5
votes

I am trying to run my Pig script (which uses UDFs) on Amazon's Elastic Map Reduce. I need to use some static files from within my UDFs.

I do something like this in my UDF:

public class MyUDF extends EvalFunc<DataBag> {
    public DataBag exec(Tuple input) {
        ...
        FileReader fr = new FileReader("./myfile.txt");
        ...
    }
    public List<String> getCacheFiles() {
        List<String> list = new ArrayList<String>(1);
        list.add("s3://path/to/myfile.txt#myfile.txt");
        return list;
    }
}

I have stored the file in my s3 bucket /path/to/myfile.txt

However, on running my Pig job, I see an exception:

Got an exception java.io.FileNotFoundException: ./myfile.txt (No such file or directory)

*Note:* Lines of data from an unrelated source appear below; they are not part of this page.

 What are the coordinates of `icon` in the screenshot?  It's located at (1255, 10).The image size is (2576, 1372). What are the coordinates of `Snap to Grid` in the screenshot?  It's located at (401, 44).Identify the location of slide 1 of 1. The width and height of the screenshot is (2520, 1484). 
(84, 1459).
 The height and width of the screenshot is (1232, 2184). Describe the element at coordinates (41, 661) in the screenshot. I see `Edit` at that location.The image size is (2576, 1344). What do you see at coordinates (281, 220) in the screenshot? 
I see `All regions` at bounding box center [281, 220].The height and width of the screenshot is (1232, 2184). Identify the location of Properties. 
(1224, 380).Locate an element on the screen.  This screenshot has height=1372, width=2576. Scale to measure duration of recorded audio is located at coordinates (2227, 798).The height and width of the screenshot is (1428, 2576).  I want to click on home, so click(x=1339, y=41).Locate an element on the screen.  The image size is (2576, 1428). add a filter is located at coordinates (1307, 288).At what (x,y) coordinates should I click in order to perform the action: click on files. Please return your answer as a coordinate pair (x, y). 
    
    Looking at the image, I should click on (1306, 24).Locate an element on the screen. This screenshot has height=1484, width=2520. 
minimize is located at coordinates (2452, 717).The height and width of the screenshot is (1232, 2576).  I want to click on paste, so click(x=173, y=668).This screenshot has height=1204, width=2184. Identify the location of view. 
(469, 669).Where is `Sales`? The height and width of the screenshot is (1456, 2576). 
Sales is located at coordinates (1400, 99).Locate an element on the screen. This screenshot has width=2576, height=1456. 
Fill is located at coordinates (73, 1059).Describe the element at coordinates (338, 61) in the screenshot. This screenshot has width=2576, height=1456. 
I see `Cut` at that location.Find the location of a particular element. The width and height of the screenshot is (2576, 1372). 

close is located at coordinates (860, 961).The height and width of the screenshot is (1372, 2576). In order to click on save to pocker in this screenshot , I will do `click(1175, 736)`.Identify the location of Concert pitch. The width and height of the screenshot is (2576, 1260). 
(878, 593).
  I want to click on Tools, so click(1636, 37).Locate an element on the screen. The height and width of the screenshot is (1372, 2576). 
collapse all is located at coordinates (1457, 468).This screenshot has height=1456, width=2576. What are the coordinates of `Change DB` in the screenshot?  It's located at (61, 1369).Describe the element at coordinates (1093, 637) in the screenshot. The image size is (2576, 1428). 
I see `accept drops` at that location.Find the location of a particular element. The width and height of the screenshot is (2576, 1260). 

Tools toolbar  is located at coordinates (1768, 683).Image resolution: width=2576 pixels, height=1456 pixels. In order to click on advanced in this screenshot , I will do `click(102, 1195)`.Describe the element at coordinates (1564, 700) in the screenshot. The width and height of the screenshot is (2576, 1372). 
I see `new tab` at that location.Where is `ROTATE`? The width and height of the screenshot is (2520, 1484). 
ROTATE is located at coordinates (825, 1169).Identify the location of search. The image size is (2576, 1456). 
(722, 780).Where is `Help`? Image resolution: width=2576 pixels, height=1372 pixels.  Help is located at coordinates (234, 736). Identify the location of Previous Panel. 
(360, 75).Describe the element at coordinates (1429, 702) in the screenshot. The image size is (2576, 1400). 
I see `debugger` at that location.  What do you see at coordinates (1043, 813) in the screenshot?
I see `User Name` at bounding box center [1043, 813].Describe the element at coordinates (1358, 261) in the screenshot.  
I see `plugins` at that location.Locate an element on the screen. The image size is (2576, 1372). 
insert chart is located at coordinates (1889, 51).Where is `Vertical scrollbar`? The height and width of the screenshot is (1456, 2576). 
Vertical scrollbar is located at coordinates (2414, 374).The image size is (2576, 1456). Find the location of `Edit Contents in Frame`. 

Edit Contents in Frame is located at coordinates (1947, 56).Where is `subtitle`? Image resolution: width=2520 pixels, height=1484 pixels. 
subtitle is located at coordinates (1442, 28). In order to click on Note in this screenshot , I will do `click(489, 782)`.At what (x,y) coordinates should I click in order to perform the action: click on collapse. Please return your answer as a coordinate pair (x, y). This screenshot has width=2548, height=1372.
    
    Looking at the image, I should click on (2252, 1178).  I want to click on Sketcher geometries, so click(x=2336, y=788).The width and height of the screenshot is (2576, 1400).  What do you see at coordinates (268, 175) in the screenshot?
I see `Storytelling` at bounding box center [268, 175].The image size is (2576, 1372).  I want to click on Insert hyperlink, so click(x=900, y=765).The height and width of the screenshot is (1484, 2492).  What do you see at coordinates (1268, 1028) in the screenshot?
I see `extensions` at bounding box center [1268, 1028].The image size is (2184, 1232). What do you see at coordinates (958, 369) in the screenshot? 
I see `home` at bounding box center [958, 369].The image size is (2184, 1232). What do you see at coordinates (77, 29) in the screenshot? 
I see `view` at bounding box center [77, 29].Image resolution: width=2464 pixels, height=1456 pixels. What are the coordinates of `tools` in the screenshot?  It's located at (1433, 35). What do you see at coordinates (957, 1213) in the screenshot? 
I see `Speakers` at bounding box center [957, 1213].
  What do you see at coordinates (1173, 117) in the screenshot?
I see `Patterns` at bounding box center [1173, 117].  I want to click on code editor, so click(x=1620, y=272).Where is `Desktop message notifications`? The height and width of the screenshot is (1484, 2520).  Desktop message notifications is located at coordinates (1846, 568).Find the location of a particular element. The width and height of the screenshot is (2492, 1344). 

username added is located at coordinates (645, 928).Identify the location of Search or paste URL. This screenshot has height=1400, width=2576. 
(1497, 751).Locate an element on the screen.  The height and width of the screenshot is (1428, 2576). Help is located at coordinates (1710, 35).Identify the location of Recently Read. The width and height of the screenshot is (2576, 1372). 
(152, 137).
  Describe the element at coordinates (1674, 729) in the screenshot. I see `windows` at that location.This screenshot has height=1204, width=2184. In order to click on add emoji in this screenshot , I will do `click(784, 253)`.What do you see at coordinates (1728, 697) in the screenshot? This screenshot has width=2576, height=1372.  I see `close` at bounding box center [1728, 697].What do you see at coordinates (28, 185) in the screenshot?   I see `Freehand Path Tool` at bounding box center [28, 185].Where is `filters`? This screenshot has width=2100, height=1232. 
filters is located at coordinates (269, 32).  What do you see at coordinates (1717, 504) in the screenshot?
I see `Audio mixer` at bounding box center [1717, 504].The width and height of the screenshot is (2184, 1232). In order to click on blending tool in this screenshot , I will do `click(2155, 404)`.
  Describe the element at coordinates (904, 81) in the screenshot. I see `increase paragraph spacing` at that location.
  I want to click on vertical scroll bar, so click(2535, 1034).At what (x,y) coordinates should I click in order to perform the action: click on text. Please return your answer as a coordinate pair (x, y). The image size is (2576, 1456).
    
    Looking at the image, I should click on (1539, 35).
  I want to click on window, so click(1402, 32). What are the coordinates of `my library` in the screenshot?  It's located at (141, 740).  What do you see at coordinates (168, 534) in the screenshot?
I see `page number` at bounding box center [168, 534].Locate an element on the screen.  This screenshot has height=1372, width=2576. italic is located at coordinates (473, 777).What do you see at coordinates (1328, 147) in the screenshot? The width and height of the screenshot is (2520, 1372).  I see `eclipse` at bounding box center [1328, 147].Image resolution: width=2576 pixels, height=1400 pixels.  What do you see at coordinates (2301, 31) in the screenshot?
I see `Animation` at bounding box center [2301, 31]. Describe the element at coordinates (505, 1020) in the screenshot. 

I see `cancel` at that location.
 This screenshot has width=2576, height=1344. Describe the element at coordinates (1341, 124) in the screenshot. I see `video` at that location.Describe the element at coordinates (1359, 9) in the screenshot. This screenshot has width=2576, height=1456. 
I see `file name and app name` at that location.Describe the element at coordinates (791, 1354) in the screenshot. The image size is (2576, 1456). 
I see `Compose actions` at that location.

So, my question is: how do I use distributed cache files when running pig script on amazon's EMR?

EDIT: I figured out that pig-0.6, unlike pig-0.9 does not have a function called getCacheFiles(). Amazon does not support pig-0.6 and so I need to figure out a different way to get distributed cache work in 0.6

1
Maybe you already know it, but for others, Amazon supports now Pig 0.6 and 0.9.1 aws.amazon.com/elasticmapreduce/faqs/#pig-7Jorge González Lorenzo

1 Answers

0
votes

I think adding this extra arg to the Pig command line call should work (with s3 or s3n, depending on where your file is stored):

–cacheFile s3n://bucket_name/file_name#cache_file_name

You should be able to add that in the "Extra Args" box when creating the Job flow.